Why did Hewlett-Packard plunk down $4.5 billion for Mercury Interactive? Two words: Adaptive. Enterprise.
That long-standing HP initiative purports to link IT assets directly to business value. Until now, HP could only make this connection at the network and systems level with OpenView. With Mercury’s software, it adds hooks into application monitoring and portfolio management, which are key technologies for enterprises that want to tie technology resource allocation to business outcomes.
Thomas Hogan, HP’s senior vice president of software, told InfoWorld that Mercury’s software portfolio and project management wares fill a critical gap in HP’s product line. “It gives us access at a strategic level to the CIO. Instead of being viewed as a killer server company and a killer printer company, now we’re engaged at the CIO level to talk about running his organization as a business and optimizing business outcomes,” Hogan says.
Mercury CMO Christopher Lochhead says the Adaptive Enterprise and Mercury’s BTO (Business Technology Optimization) initiatives are different sides of the same coin. HP handles management and monitoring of systems and network assets. Mercury engages in parallel efforts with software. “We already have customers who have integrated the OpenView and Mercury dashboards,” he notes.
Fair enough, says Forrester analyst Carey Schwaber. But that vision doesn’t encompass Mercury’s strength in pre-deployment application QA testing.
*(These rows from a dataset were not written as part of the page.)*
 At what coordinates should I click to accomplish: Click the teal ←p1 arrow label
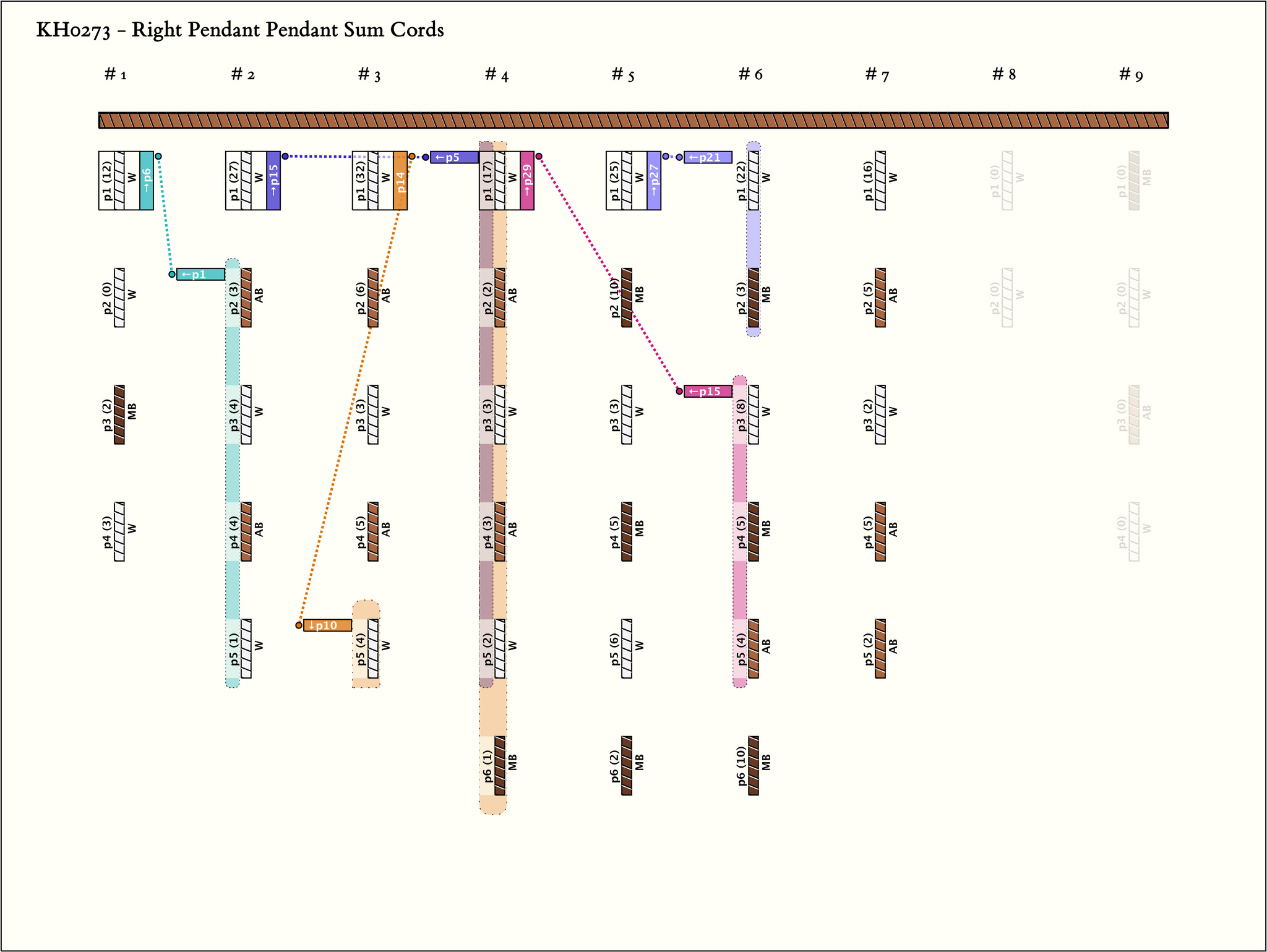[x=200, y=275]
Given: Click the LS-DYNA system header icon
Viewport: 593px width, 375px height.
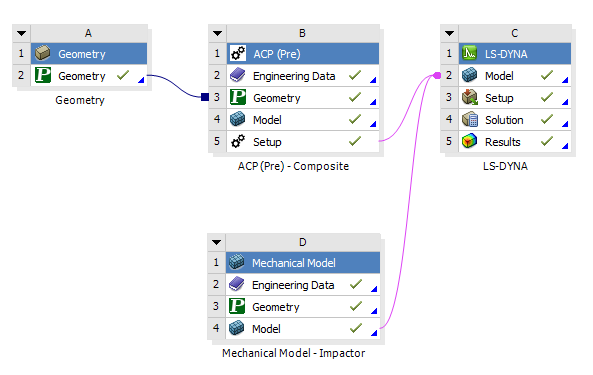Looking at the screenshot, I should click(470, 54).
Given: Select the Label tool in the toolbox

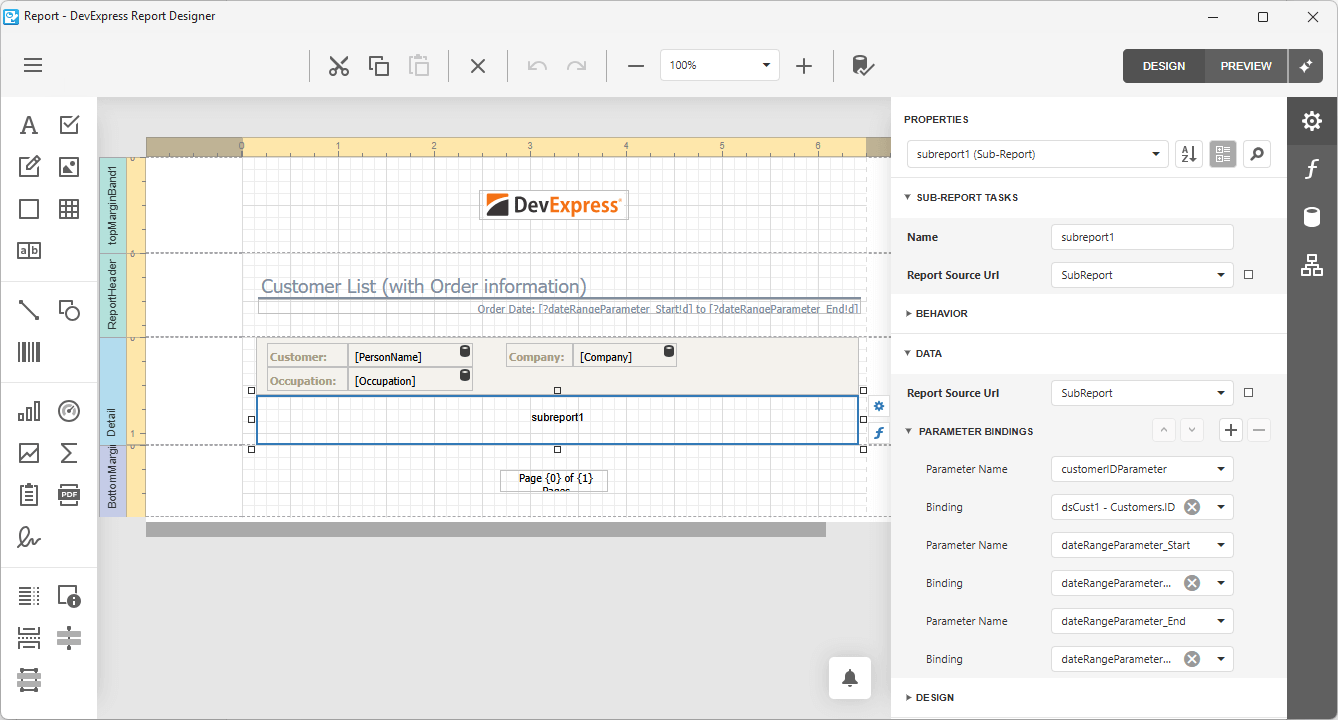Looking at the screenshot, I should (x=29, y=124).
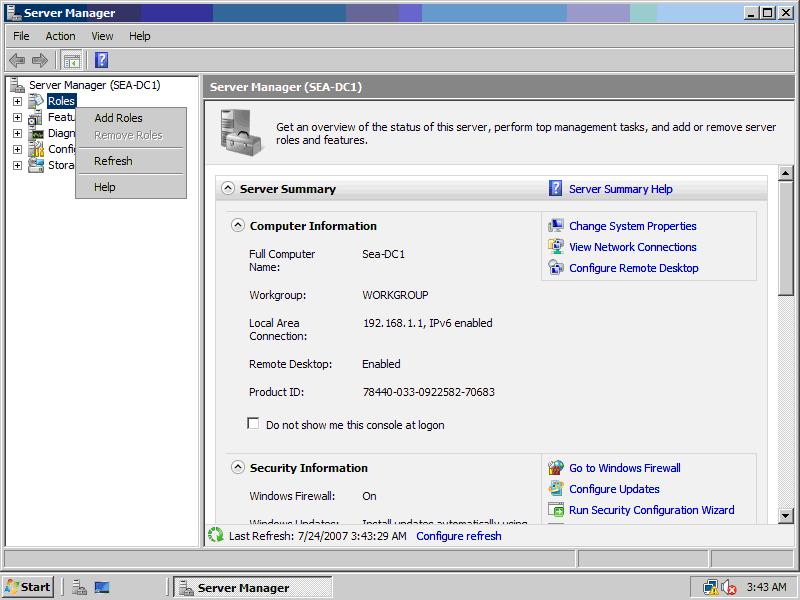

With the acquisition, she sees a risk that pre-deployment testing will fall through the cracks. “It will definitely require a mind shift on HP’s part to start thinking more about testing,” Schwaber says.
Mercury’s Lochhead counters that, although it’s too early to discuss the details of merged product lines and services, application testing is integral to the companies’ shared vision because business stakeholders already use the test phase to check whether they have received the functionality they demanded.
The big question is whether HP is capable of succeeding with software at any layer higher than that of OpenView. Last week, HP CEO Mark Hurd told analysts that software can be one of HP’s “crown jewels.” After a long line of HP software fiascos, including the failure to capitalize on its eSpeak Web services innovations, the squandering of Bluestone middleware and its excellent app server technology, it’s anyone’s guess how big that chance might be.
It all comes down to execution. If HP can integrate Mercury’s portfolio, it’s a huge win that will breathe life into the Adaptive Enterprise pitch. If the company can’t digest Mercury, well, with a $4.5 billion on the table, HP can’t afford to lose this time.